Assim, a facilidade de acesso aos créditos, associado ao consumismo, conduz os consumidores a postergarem a quitação de suas dívidas, de forma a acentuar, consideravelmente, seus endividamentos. Mas, é somente a partir de sua aglomeração e perpetuação que os indivíduos consumidores podem ser inseridos em uma problemática que afeta toda a sua capacidade de solvência, passando assim, a constituir o fenômeno do superendividamento, que se caracteriza pela falta de possiblidade do consumidor de boa-fé saldar suas dívidas presentes e futuras com sua capacidade financeira atual (MARQUES, 2010).
Diante deste cenário, de uma sociedade voltada para o consumo aliada a facilidade do crédito e a uma publicidade agressiva, se pode perceber que variadas outras situações podem contribuir para que as pessoas cheguem a situação de superendividamento, algumas consideradas imprevisíveis, tais como desemprego, morte, acidente, redução de salário, doença, divórcio, crises econômicas, altos índices de inflação, e outras previsíveis, como má administração das finanças e/ou falta de educação financeira. Pelos diversos motivos citados, o nível de endividamento das famílias brasileiras aumenta a cada ano. Em fevereiro de 2019 o percentual de famílias endividadas era de 61,5%, passando para 65,1% em fevereiro de 2020; já o percentual de famílias sem condições de pagar suas dívidas em fevereiro de 2019 era de 9,2%, subindo para 9,7% em fevereiro de 2020, como mostra pesquisa realizada pela Confederação Nacional do Comercio de Bens, Serviços e Turismo.
Segundo dados de 2019 do Instituto Brasileiro de defesa do Consumidor – IDEC – 15% da população brasileira, ou seja, cerca de 30 milhões de brasileiros, se encontram em situação de superindividamento, portanto, sem que possuam condições financeiras de pagar as suas dívidas.
No momento atual, em que se enfrenta a situação de pandemia gerada pelo COVID -19, o quadro de superindividamento conta com fatores que pode e muito aumentar o número de pessoas atingidas, tais como o aumento do desemprego, a redução de salários, a suspensão de contratos de trabalho, a impossibilidade de realização das atividades pelos trabalhadores informais e até mesmo a impossibilidade de locomoção.
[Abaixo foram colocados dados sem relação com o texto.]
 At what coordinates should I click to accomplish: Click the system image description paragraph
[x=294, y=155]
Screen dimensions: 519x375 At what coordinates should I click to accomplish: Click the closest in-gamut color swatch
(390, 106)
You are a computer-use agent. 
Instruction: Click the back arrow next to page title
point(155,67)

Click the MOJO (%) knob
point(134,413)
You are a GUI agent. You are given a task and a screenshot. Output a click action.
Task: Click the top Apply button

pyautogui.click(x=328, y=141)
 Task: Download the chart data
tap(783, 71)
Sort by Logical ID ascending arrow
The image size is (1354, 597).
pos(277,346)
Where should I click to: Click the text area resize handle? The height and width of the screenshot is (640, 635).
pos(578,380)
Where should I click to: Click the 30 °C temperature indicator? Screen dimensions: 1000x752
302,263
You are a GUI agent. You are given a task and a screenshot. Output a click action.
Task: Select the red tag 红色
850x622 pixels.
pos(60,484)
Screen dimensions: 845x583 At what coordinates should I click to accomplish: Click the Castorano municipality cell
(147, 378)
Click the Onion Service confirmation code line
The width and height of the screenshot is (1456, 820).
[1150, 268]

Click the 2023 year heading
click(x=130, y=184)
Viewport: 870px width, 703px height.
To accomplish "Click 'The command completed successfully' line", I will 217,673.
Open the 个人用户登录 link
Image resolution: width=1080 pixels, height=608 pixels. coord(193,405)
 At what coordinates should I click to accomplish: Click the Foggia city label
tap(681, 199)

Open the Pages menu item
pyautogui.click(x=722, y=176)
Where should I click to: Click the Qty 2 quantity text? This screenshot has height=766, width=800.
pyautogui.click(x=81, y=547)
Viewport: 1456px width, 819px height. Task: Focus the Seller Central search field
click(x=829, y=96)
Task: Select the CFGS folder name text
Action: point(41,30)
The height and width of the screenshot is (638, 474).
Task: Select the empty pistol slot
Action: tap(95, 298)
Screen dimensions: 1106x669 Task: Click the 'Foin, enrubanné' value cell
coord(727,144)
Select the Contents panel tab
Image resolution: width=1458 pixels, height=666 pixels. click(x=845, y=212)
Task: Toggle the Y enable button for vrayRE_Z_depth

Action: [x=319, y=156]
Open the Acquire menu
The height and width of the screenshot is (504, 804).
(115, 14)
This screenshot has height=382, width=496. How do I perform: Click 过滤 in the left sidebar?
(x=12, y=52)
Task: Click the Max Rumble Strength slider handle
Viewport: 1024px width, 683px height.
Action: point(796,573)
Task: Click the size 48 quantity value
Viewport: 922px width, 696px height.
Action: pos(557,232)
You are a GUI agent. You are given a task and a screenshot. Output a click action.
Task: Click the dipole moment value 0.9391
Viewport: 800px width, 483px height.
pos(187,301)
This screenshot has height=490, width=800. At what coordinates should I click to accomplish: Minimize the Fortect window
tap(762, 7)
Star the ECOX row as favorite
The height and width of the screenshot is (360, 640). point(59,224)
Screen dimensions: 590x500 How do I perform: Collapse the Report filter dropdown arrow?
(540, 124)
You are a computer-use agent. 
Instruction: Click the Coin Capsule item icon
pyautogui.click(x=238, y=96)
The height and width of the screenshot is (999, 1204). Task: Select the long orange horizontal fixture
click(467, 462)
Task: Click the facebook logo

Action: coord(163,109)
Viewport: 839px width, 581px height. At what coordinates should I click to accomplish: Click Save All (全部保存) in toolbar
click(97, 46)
Neste caso, a redução da renda, não provocada por vontade da pessoa, é geradora de endividamentos que atinge até o pagamento de contas básicas de consumo.
Ainda, se faz salutar compreender o que o superindividamento pode gerar como consequências na vida das pessoas. Essas consequências são de diversas naturezas, como ser excluído do mercado de consumo, ter baixa produtividade no trabalho, perder o emprego, e ainda devido ao sentimento de frustração diante da incapacidade de cumprir as obrigações para com os credores, o indivíduo pode desenvolver problemas de ordem psicológica que poderão afetar a sua rotina e a convivência familiar, gerando desentendimentos, mudança de comportamento, agressividade, impaciência, violência doméstica e até divórcio.
- A IMPORTÂNCIA DE REGULAMENTAÇÃO JURIDICA DO SUPERINDIVIDAMENTO
O superendividamento é um fenômeno social que afeta os consumidores, os quais foram e são fortemente influenciados pela globalização. Neste sentido aponta Butelli e Porto (2014) que o problema do superindividamento é de ordem mundial, ocorrendo em países como Dinamarca, França, Alemanha, Bélgica, Holanda, Áustria, Canadá e Estados Unidos, os quais já possuem legislações que tratam do tema. Outros países iniciaram discussões como Espanha, Itália, Portugal e Brasil.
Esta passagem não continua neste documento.